Two days later, on the calendar, but ‘the next day’ on the hourglass of excitement, Dr. Geraci says: “I am very well physically and I am serene. I suffer a bit from a personal exhibition that I did not ask for and that will continue ”. The return to the pavilion has already occurred, among the ranks of a troop that paid a high price for virus infections, when the ‘Civic’ had an emergency room dedicated exclusively to Covid.

“I found mine waiting and ready. I believe that, even among doctors, the sense of responsibility will prevail. that we all must have and that the invitation to get vaccinated is widely accepted by health personnel. I have the focus on me, but they are not for me, they are for colleagues who, in my department and beyond, have fought and continue to fight. They called me brave, I don’t think I am, I’m just a doctor and I know that the risks, in this case, are minimal. Before we get to what I prefer to call solidarity immunity, without putting the herd in the middle, we must be even more cautious and maintain the correct behavior.
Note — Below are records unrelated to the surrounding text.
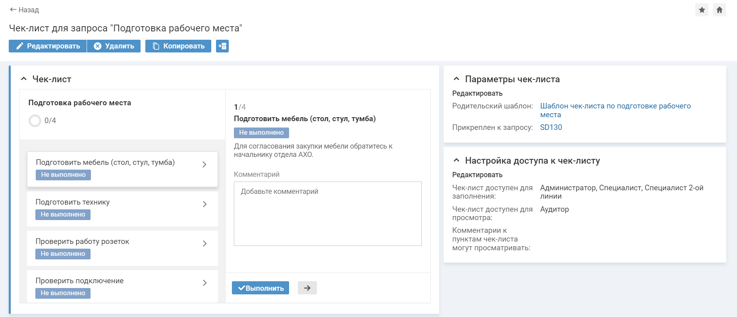Screen dimensions: 737x317
Task: Click Редактировать under Параметры чек-листа
Action: point(477,93)
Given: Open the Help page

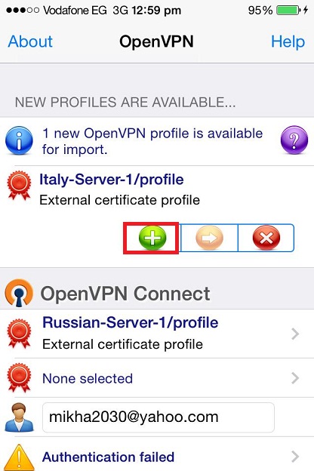Looking at the screenshot, I should tap(288, 42).
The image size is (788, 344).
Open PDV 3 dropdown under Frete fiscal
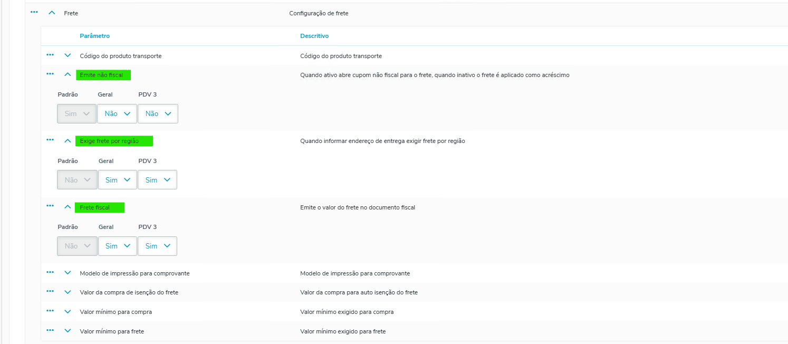(x=157, y=246)
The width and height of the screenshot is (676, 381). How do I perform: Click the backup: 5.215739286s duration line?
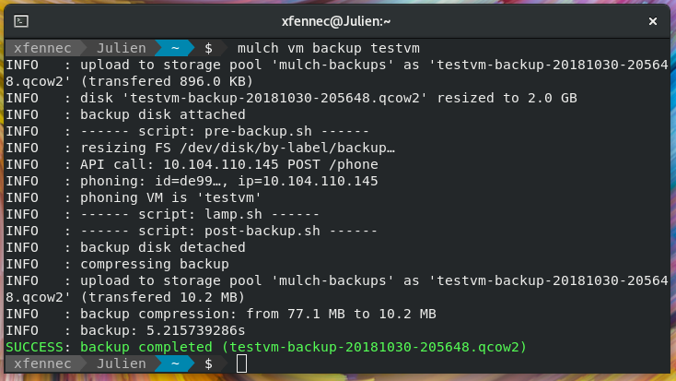(162, 330)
A third wave would be catastrophic, so you have to be very careful ”.

“I think about my patients”

And then there are the emotions. It is true that those who know science can evaluate the impact of the vaccine in a calm way. But you’re still going to a place that others have mostly said. “I thought of my patients, younger colleagues and those who have had serious consequences for the pandemic – says the chief physician -. When it hits you closely, with infections, with the suffering of the people who work next to you, it is not easy, you feel more dismayed ”.

But consternation, associated with the desire to try, sometimes the impossible is a common mood in the trenches. Dr. Geraci himself, when the vaccine was only a fleeting prospect, had said: “There was a forty-five-year-old patient, placed in the space that we made for the semi-intensive. He connected on a video call with his children and could not contain his tears, for lack of air, for fear. It was his children who encouraged him: ‘Come on daddy, don’t give up!’ And we wanted to share the moment with him, as with everyone ”. Stories that only those walls really know, guarded by looks and silence.